C’est un ouf de soulagement pour les cinq plaignantes Léa, Monique, Noëlle, Simone et Marie-José fruits d’un amour interdit entre un colon blanc avec une femme noire dans l’ex-colonie belge du Congo (actuelle République démocratique du Congo), qui dormiront ce soir, 2 décembre 2024, du sommeil de juste, en ayant le sentiment d’être enfin entendues.
Ces femmes, désormais septuagénaires, accusaient l’État belge de les avoir retirées de force à leurs familles maternelles pour les placer dans des institutions religieuses, où elles disent avoir été victimes de mauvais traitements.

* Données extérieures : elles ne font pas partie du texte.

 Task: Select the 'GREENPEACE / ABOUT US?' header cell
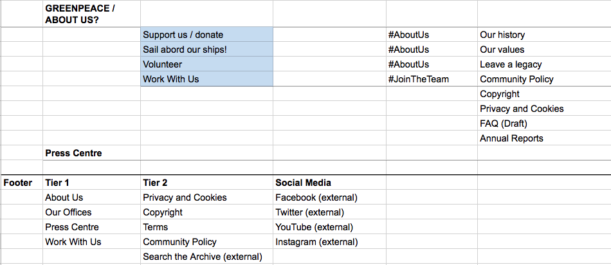coord(91,14)
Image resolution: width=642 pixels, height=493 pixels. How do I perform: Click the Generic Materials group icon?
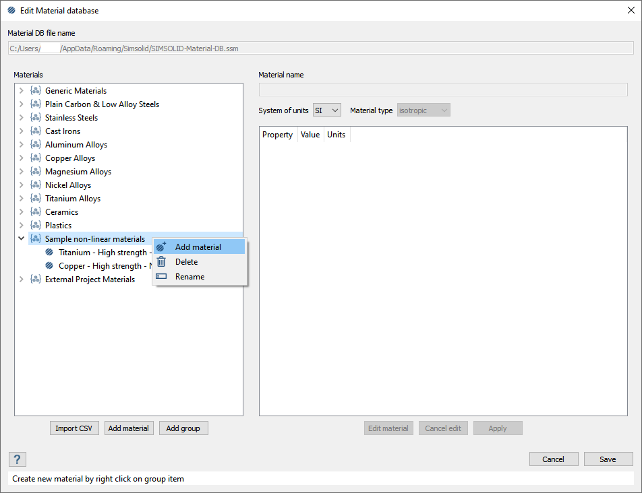(x=36, y=91)
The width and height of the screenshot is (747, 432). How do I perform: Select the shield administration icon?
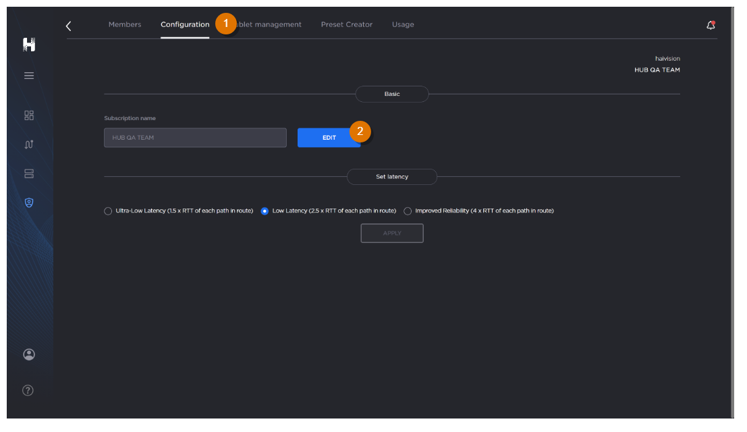[x=29, y=203]
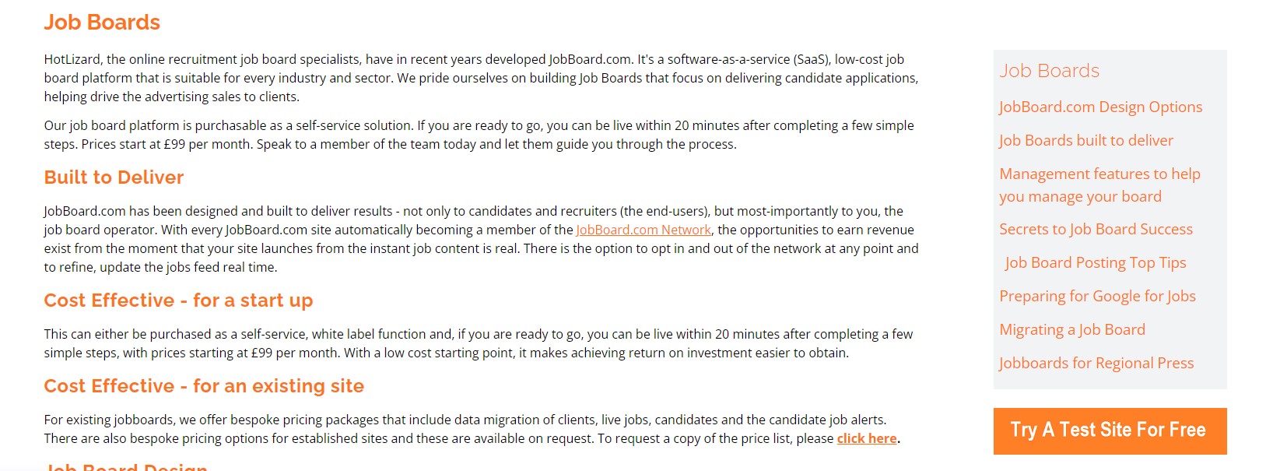
Task: Go to Secrets to Job Board Success
Action: (x=1096, y=230)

« Crime contre l’humanité »
La pratique, selon la défense des cinq femmes, relevait de «la politique de ségrégation raciale et de rapts instaurée par l’État colonial », et a été assortie d’« un vol de l’identité» de ces enfants. «Les métis étaient écartés car ils mettaient la colonie en danger (…) Leur quête d’identité est encore à ce jour empêchée », avait affirmé à l’audience en septembre Me Hirsch.
Un argument suivi par la cour d’appel de Bruxelles, qui a martelé que les plaignantes avaient été «enlevées à leur mère respective, sans l’accord de celle-ci, avant l’âge de sept ans, par l’État belge en exécution d’un plan de recherche et d’enlèvement systématique » ciblant les enfants métis «uniquement en raison de leurs origines ». « Leur enlèvement est un acte inhumain et de persécution constitutif d’un crime contre l’humanité en vertu des principes de droit international reconnus par le Statut du Tribunal de Nuremberg, intégrés dans le droit international », est-il souligné. La cour d’appel de Bruxelles a ainsi renversé le jugement de première instance de 2021.

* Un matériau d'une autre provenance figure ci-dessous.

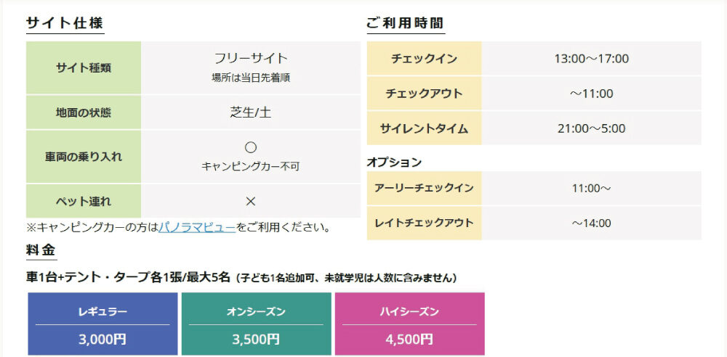Viewport: 727px width, 357px height.
Task: Click the ご利用時間 section heading
Action: [x=406, y=23]
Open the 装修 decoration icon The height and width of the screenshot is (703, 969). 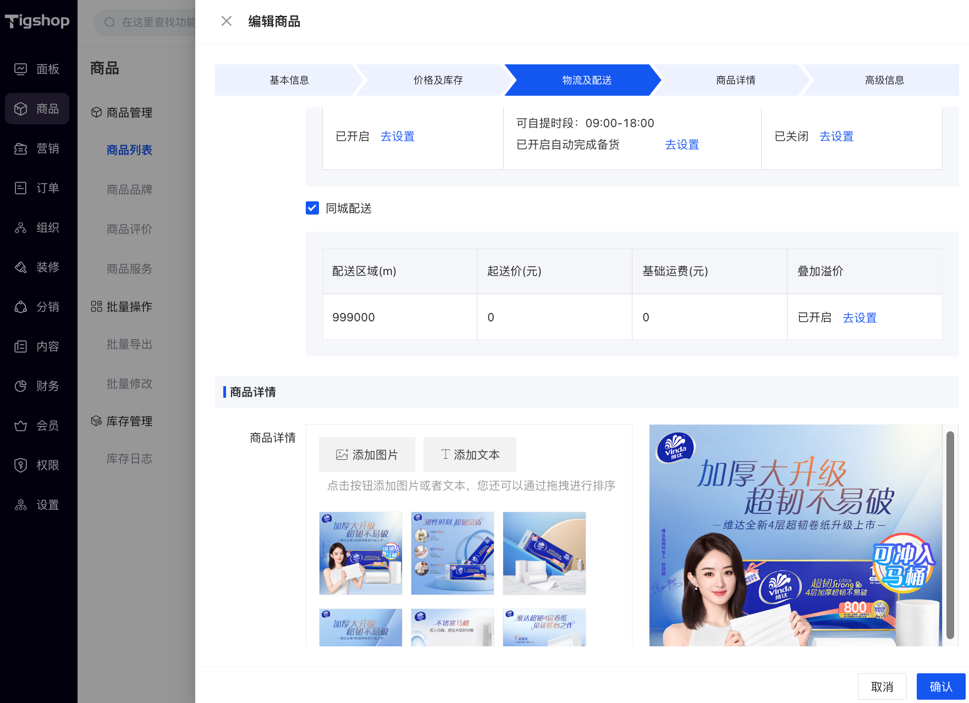pos(21,267)
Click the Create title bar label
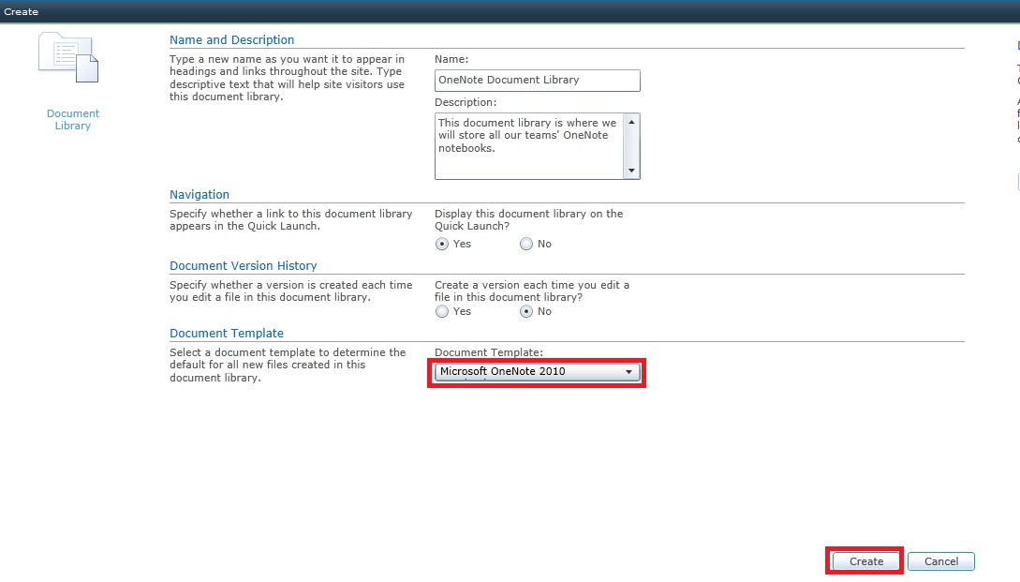Viewport: 1020px width, 582px height. (20, 11)
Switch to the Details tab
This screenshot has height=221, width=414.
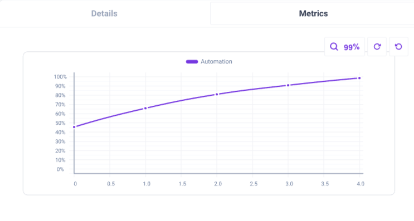[x=104, y=13]
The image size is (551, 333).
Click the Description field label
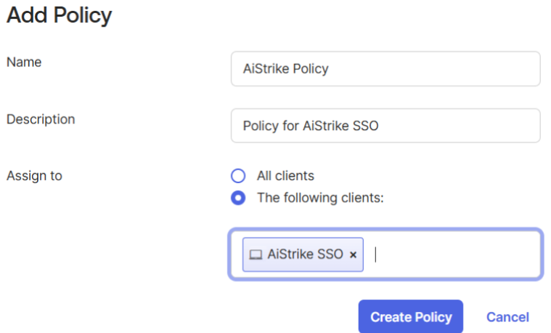41,119
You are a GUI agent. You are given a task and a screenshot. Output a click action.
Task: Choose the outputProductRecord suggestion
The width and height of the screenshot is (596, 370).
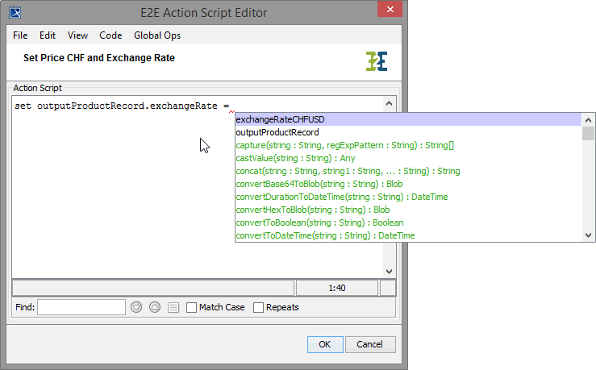[x=277, y=132]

L’arrêt cite une résolution de l’ONU confirmant ces principes de droit adopté en décembre 1946. « La cour condamne l’État belge à indemniser le dommage moral des appelantes résultant de la perte de leur lien à leur mère et de l’atteinte à leur identité et à leur lien à leur milieu d’origine », indique encore le communiqué.
Solder tous les passifs coloniaux
Une grande première en Belgique, où jusqu’à ce jour, aucun tribunal n’avait encore mis en lumière le sort réservé aux métis nés dans les anciennes colonies belges (Congo, Rwanda, Burundi). On estime à quelques 17.000 le nombre d’enfants ainsi enlevés à leurs parents. La plupart d’entre eux n’étaient pas reconnus par leur père, et ne devaient se mêler ni aux Blancs, ni aux Africains.
L’épilogue de ce dossier judiciaire intervient quelques jours seulement après la révélation faite par le président sénégalais Bassirou Diomaye Faye, le 28 novembre dernier, révélant le contenu de la correspondance que son homologue français Emmanuel Macron, qui a reconnu que les forces coloniales françaises avaient commis un »massacre » à Thiaroye, près de Dakar, le 1er décembre 1944.
C’est la preuve que nous sommes dans un tournant historique, où les anciens pays colonisateurs doivent avoir le courage de solder l’ensemble des passifs coloniaux afin de jeter les bases d’une relation apaisée avec les populations des ex-colonies.